My February 2008 posting about a memorial at Urswick has prompted a reply. It appears that Sgt Thomas Gardner was indeed a veteran of the 1st Life Guards at Waterloo. Born in Ulverston in 1789 he served in the army from 1808 until 1818 during which time he must have partaken in the action at Salamanca, in the Iberian Peninsula, and in the camapaigns of 'The Hundred Days' leading up to Waterloo.

The pic shows a Lifeguard at the time of the Battle.

Sunday 8 March 2009


I was recently talking to a Quaker lady at Swarthmoor Hall who, being aware of my obsession, asked me if I knew about an unusual inscription on a craggy outcrop of rock on Green Moor, Woodland, nr Broughton in Furness. I didn't, but what a remarkable discovery.

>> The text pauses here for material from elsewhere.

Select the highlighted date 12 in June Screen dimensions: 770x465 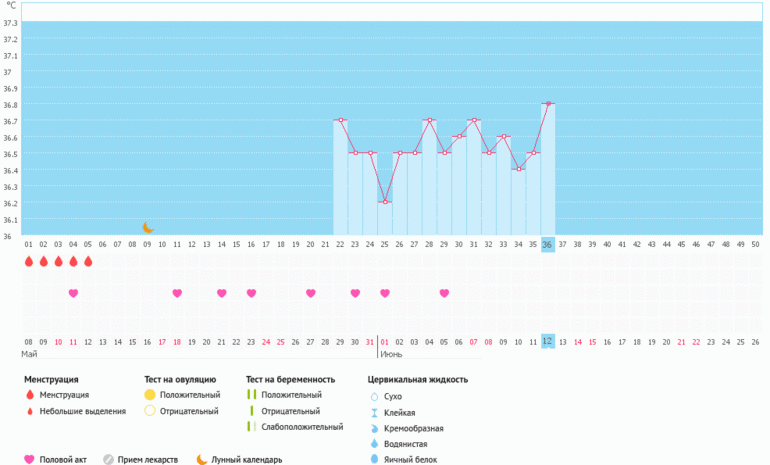tap(547, 341)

It consists of a series of initials, 6 in all and the name(?) A BOOSEY. The initials are HS - WRS - TS - CH - MC (G?) - RH.

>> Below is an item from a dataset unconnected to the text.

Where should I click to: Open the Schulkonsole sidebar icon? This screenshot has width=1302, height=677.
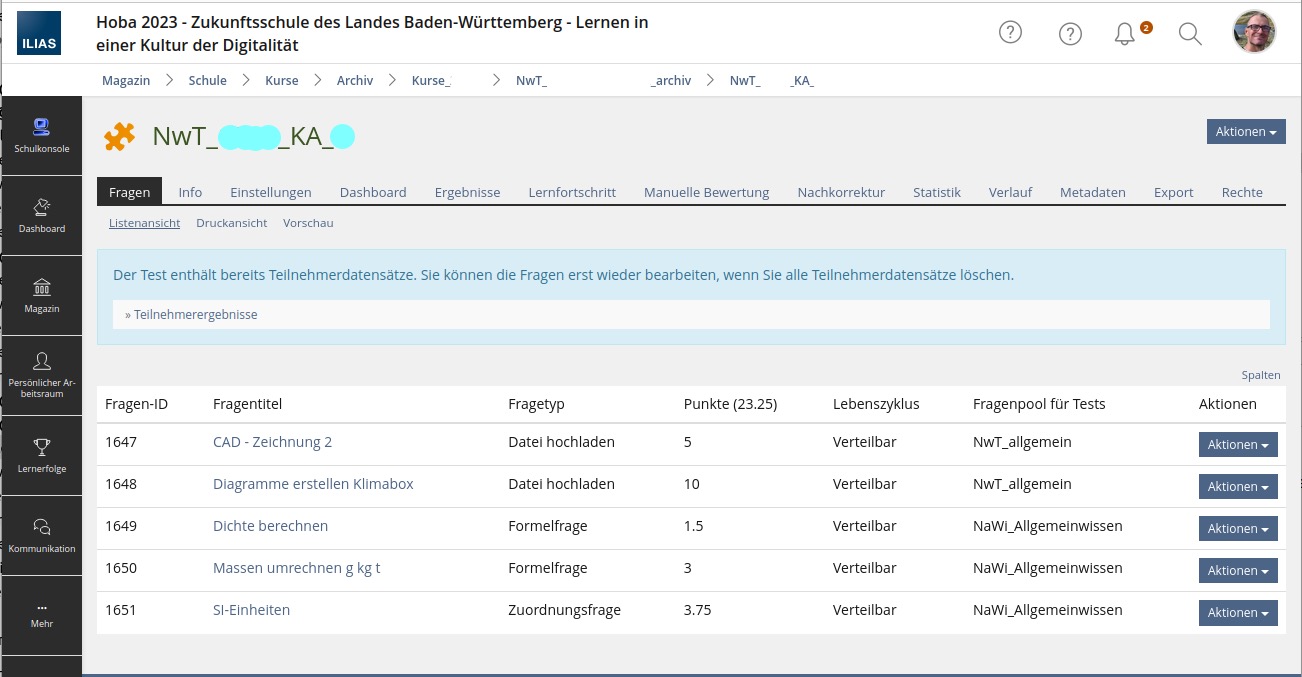(42, 136)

What is most interesting is the short inscription which accompanies them,

Who were these people, clearly conscientious objectors, and what were they doing in Woodland in 1916? On the 1901 census there is only one Boosey, Leslie A, who might fit the bill for the name. He is a 13 year old, born at Bromley in Kent, and a pupil at Hildersham House School, St Peter Intra, on the Isle of Thanet. His father, Arthur, was a publisher.

More research needed here.

The rock is some hundred yards or so above the lane at OS Ref 25758945. A better picture would be much appreciated.

Some of these guys were probably Quakers whose ethos is one of pacifism. During the Great War many joined The Friends Ambulance, allowing them to 'do their bit' for King & Country without compromising their faith. Others refused to have any part in the conflict.

Which brings me nicely to Swarthmoor Hall, the birthplace of the Quakers. As I write this, at the end of a beautiful sunny day, the meadow at the back of the house is ablaze with tens of thousands of crocus. An amazing sight.

They are ancient, as is the hoary old pear tree at the bottom of the field, probably a remnant of what would have once been a huge orchard providing fruit for Margaret Fell and her family in the 1650s. Visitors are welcome to the gardens at no cost.

Thursday 5 March 2009

Memorials as graves

Just given two talks this week - they seem to have been well received! However, it is always apparent that there is so much to say - memorialisation is so complex, drawing on many different ideas to create the whole.

One issue is around the design of memorials or more properly their form.

This below is a pretty standard and, because of its imposing size, relatively high status grave marker; in this instance in Ulverston cemetery. The Victorians were obsessed with death and status and it was not unknown for families to virtually bankrupt themselves when acquiring a tombsone or grave marker.

Making a clear statement about its - late - owners status, wealth and social aspirations, even in death, forms such as these draw on popular neo-classical style reaching heavenwards to touch eternity. The association with antiquity implies sophistication and taste.

The employment of a similar form can be seen here below at Gosforth.

The reasons for choosing such a form of memorial would be both practical and esoteric!

Most simply their purpose as memorials to the dead was implicit. Commonly understood symbolism that was associated with such forms, particularly status, would be transferred to the dead soldiers as easily as it had been applied to the person or family in a grave. Many late Victorian funereal monuments such as these employ reliefs of wreaths, crowns and various plant forms and these often reappear on memorials. Such imagery, of victory over death through resurrection of the body, was well understood by Victorians and Edwardians. Similarly the language of flowers.

Not the least consideration in choosing such a form of memorial, however, would be cost. Approaching an established monumental mason, such as Swallow in Windermere or Fairbairn & Hull in Barrow, a War Memorial Committee would simply choose a stock form from a pattern book. Far cheaper than employing an architect.